As someone who appreciates rollercoasters and psychoactive substances, I've made comparisons between them. A good ride will make you feel weightless one moment, four times heavier the next. You'll feel adrenalin, awe, fear, and catharsis, all neatly packaged in under five minutes, usually a good deal shorter than that, and with fewer contraindications.
Rollercoasters and psychedelics can be a great pairing, too, but your mileage may vary, of course.
Reading this sentence made my arms tingle with anxiety.
As someone with kids. We now know that “senses” aren’t just things that we have that inform us about the world, there are also “sensory needs.”
From proprioception to vestibular and plenty other $5 words. This seems like a new development or at least a new acknowledgement and awareness is still growing.
So I would say that these devices produce sensory experiences.
The waiting in line part was even made fun by all the branded Star Wars animatronics. There was never a dull moment, even if it was two hours before you actually boarded the "ride".
But it was all completely fake, pseudo-futuristic, and based on a fictional universe of characters who don't exist, yet with all those layers of simulation, people paid good money and invested an entire day at the park to be hoodwinked and thereby entertained, and indeed, inspired to bond with friends, family, and significant others.
That is what I remember from decades past, but parks seem different now. With all the complex ticketing and line-bypassing schemes, it now seems more about social signaling than enjoying the ride. Those Disney lines were fun but now it seems that standing in a line is only a signal that you aren't subscribed to whatever scheme allows one to bypass the line on a given day. Airlines are the same. Once upon a time everyone just got onto the plane. Now we all line up and compare each other according to which order we are allowed to board. Disney worked to make the line entertaining. Now they want to upsell and I worry that, like airlines, they now want to make the line experience worse in order to better sell the bypass option.

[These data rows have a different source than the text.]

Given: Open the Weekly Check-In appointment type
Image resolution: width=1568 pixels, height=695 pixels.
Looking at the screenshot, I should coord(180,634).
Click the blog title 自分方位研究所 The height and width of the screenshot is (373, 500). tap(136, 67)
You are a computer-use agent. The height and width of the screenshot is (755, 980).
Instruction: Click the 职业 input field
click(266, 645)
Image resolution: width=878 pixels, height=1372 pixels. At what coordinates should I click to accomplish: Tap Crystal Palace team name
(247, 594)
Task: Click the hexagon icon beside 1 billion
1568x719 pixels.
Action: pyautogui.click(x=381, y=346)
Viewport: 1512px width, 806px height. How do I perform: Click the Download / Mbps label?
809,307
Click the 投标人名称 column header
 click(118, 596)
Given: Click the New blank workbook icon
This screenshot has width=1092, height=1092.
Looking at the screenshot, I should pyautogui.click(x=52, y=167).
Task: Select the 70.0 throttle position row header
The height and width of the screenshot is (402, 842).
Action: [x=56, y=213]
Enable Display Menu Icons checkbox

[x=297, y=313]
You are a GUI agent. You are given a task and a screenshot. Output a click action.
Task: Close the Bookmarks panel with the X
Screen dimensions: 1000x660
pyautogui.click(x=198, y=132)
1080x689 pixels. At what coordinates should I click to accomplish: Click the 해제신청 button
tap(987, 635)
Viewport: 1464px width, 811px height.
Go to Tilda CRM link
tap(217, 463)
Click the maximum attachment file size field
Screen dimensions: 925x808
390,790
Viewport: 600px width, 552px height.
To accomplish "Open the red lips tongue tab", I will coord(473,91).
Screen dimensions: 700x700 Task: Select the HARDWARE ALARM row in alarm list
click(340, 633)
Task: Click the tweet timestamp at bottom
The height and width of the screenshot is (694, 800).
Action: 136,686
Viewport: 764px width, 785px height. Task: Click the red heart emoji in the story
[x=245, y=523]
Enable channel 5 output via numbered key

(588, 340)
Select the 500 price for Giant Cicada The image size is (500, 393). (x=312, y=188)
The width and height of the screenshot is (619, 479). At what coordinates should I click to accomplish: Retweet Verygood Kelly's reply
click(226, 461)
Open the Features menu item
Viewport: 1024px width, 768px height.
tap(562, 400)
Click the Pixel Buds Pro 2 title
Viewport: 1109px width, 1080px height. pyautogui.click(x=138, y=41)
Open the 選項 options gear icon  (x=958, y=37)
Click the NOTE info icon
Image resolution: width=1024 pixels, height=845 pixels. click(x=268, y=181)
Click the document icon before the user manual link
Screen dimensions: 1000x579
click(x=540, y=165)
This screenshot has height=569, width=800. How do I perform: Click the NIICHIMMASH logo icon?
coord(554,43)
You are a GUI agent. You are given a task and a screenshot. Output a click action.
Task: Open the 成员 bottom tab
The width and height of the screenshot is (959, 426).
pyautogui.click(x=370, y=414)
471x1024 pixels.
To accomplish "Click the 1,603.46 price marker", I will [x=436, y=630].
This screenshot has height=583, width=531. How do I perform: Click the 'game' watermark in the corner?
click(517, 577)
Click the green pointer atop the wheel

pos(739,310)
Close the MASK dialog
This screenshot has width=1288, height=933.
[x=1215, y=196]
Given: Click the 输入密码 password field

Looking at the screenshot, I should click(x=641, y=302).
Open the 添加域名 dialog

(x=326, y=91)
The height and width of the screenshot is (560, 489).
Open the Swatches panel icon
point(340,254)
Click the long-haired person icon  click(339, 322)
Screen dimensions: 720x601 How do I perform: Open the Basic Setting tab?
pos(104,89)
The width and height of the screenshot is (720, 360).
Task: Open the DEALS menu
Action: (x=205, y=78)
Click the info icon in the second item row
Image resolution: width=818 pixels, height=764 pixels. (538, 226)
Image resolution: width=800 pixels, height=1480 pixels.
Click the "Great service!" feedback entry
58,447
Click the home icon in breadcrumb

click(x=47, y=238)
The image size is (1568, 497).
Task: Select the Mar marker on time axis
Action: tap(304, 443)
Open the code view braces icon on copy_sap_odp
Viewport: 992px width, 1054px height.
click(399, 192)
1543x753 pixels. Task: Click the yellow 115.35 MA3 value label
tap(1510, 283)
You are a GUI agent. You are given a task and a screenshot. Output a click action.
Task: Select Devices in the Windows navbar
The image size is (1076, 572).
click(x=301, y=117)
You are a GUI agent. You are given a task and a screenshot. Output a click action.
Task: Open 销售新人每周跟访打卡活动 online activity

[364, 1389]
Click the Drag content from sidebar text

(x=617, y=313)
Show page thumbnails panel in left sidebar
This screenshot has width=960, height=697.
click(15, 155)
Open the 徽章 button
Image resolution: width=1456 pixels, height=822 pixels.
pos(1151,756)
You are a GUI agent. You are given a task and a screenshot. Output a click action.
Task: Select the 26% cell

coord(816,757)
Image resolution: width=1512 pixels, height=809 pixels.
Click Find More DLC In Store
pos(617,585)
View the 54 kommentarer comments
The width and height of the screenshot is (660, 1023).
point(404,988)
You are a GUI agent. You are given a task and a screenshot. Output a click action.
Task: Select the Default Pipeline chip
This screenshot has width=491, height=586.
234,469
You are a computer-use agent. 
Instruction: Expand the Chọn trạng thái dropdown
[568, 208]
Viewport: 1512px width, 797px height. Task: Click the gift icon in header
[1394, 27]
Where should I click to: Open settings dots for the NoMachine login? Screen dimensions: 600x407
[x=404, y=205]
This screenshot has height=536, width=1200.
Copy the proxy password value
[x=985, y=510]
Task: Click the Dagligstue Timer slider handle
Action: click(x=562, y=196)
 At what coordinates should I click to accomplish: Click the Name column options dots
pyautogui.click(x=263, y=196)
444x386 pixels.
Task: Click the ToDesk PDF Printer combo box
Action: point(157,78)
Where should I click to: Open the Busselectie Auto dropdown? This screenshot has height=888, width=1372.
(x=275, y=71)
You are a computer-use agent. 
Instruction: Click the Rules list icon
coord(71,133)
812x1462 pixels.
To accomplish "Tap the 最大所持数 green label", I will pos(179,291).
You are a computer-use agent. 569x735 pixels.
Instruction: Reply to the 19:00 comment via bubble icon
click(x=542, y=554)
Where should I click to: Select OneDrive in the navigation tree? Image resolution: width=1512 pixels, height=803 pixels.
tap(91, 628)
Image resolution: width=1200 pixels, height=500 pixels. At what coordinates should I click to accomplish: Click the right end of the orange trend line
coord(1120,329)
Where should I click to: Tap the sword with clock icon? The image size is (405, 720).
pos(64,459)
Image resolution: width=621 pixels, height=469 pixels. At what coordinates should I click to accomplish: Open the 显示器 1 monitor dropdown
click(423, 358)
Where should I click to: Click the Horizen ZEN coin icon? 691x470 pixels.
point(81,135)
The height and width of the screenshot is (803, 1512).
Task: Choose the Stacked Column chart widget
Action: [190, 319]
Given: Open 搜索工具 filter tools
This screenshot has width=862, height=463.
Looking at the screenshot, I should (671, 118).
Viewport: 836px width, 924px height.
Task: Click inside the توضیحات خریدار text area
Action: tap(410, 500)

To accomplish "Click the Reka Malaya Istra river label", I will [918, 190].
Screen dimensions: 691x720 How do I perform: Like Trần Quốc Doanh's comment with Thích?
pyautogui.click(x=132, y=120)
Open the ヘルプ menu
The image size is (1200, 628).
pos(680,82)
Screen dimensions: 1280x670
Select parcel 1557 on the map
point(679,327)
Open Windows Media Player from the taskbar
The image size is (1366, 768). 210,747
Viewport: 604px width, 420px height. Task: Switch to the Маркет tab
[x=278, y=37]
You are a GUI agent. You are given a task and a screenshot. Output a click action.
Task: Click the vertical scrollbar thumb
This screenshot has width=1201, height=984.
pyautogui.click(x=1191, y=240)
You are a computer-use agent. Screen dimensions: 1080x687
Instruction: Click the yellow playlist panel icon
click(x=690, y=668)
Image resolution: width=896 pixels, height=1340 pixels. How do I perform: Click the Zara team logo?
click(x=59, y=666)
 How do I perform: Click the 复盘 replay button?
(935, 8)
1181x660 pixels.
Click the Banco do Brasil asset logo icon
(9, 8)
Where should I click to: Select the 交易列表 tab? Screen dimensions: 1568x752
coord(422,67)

(Starting in the late 90s, Disney actively tried to reduce lines so that people would spend more time shopping/spending, which is why the parks suddenly felt far more crowded.)
Selling solutions to problems you create is the essence of gamification
we ride on our ships, further than most
raiding and pillaging from North to South Coast
We steal only metal, like guns, tanks and toasters
and melt them all down, to make RollarCoasters
--BucketheadAlso, greetings to a fellow Buckethead fan!
Play behaviour that carried over from kid to adult life to encourage developing oneself and exploring the environment, all traits that tech today exploit in benign and less benign ways.
A rollercoaster is an adrenaline production machine.
When i was young my siblings and I were riding a low/mid intensity coaster. My brother and I are smiling and screaming, and we look at momentarily at some point backwards a couple of cars and we see our sister, looking completely unamused, staring indifferently out into the horizon. No smile, no frown. She seems like normal person now. But what does that say about a person!? Maybe it was an 8-10 year old power move.
So much here to unpack about the author's world view in just two sentences. I think I'll stop reading here.
Rollercoaster is one of my favorite answers to the game 20 questions for this reason.
I would venture to say that by that metric, a great deal of human energy and effort is spent on creating things which have no purpose.